Phase I Activities and Deliverables:
- Selection of cancer type(s), organ site(s), immune modulation agent(s), and radiation dose & fractions, with adequate justification.
- Proof of concept animal (mice or rat) studies demonstrating augmentation or inhibition of radiation-induced immune activation or suppression respectively with the combination of the agent or device.
- Demonstrate augmentation of immune activation in irradiated environment with appropriate standard markers showing an increased influx of positive effector immune cells (such T-cells, macrophages, dendritic cells etc.) in the tumor micro environment.
- Demonstrate negation of immune suppression in irradiated environment with standard appropriate markers showing reduction in the influx of negative effector immune cells (such neutrophil, T-reg and MDSCs) in the tumor micro environment.
- Proof of concept animal (mice or rat) studies demonstrating tumor regression in a syngeneic contra-lateral tumor model whereby regression is observed in both the irradiated primary tumor as well as distal non-irradiated tumor when the agent is combined with radiation.
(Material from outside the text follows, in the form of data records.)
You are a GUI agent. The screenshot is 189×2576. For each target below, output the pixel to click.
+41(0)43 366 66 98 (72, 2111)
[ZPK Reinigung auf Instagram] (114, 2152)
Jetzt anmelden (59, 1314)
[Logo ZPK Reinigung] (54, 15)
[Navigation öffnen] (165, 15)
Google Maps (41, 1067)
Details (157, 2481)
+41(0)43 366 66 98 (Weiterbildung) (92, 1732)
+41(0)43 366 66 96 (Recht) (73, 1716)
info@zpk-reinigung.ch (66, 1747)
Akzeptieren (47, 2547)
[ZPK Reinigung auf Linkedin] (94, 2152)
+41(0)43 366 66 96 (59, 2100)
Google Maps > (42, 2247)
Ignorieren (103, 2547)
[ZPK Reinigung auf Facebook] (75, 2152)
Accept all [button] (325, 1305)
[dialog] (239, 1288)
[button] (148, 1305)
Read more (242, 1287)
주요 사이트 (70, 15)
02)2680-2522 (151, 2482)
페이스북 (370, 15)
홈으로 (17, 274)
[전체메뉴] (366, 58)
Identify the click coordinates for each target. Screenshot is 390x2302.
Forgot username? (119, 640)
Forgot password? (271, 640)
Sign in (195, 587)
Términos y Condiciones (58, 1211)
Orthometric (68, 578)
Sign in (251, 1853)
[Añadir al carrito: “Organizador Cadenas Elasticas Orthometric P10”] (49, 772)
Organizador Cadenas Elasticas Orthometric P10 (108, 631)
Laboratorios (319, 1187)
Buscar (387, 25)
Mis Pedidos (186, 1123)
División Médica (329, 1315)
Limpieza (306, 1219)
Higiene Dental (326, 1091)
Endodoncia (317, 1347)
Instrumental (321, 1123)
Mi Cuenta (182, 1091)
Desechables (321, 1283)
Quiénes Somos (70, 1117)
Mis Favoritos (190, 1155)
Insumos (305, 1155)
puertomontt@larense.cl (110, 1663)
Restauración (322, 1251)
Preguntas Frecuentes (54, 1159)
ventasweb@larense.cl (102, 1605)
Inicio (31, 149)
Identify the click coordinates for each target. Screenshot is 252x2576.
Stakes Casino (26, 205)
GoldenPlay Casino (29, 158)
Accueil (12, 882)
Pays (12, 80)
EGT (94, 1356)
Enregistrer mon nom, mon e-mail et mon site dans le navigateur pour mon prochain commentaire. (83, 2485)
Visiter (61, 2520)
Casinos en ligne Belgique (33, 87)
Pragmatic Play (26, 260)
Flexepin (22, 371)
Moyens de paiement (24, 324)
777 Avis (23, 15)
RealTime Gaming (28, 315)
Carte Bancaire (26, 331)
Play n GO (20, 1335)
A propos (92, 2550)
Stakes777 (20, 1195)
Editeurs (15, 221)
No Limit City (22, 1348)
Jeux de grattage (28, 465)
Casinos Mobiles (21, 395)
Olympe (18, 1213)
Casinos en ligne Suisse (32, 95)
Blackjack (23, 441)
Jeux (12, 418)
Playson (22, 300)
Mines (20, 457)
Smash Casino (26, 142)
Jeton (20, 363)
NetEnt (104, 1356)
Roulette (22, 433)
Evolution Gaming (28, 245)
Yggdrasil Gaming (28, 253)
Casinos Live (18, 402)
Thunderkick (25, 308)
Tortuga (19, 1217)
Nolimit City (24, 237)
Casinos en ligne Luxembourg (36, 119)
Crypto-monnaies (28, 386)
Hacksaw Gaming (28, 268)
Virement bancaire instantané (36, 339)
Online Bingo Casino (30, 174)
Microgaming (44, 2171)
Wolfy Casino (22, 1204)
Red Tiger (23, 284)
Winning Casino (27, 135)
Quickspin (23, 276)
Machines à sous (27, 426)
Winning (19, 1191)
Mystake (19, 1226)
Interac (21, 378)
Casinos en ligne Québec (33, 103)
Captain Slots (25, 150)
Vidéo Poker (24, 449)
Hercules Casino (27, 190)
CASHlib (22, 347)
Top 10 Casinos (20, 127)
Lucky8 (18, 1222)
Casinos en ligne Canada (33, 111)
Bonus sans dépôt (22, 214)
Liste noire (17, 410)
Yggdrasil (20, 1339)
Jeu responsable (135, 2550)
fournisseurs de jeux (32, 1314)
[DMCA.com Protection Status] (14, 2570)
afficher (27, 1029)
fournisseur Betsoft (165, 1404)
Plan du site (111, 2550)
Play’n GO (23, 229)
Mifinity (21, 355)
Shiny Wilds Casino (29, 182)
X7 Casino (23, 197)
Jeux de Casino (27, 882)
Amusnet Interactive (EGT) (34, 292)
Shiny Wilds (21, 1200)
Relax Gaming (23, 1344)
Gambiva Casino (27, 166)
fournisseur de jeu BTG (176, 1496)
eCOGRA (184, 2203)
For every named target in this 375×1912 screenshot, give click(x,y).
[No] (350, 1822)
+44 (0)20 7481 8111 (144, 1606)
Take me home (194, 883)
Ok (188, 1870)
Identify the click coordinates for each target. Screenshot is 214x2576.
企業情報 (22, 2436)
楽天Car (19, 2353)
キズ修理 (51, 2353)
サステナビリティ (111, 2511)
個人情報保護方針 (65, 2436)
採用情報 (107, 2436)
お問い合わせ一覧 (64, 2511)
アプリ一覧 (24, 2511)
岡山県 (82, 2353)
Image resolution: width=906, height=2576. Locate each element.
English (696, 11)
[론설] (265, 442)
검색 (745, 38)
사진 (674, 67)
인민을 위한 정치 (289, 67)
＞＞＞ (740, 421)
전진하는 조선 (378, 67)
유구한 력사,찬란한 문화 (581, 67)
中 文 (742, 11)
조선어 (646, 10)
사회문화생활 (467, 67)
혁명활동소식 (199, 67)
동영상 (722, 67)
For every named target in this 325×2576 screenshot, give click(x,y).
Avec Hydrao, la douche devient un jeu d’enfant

Phase II Activities and Deliverables:
- Perform absorption, distribution, metabolism and excretion (ADME) of agents with bioavailability and efficacy studies in appropriate animal models with adequate justification (the models chosen could be syngeneic rodent models, humanized rodent models or canine models) and demonstrate:
- Improved efficacy (both immune modulation and tumor regression) compared to radiation or agent alone
- Radiation sensitizing effects on tumors using standardized in vivo radiation regrowth delayed assays
- Comparative (similar or lower) toxicity compared to the agent or radiation alone
- Perform IND-enabling GLP safety toxicology studies in relevant animal model(s) following FDA guidelines.
- For offerors that have completed advanced pre-clinical work, NCI will support pilot human trials.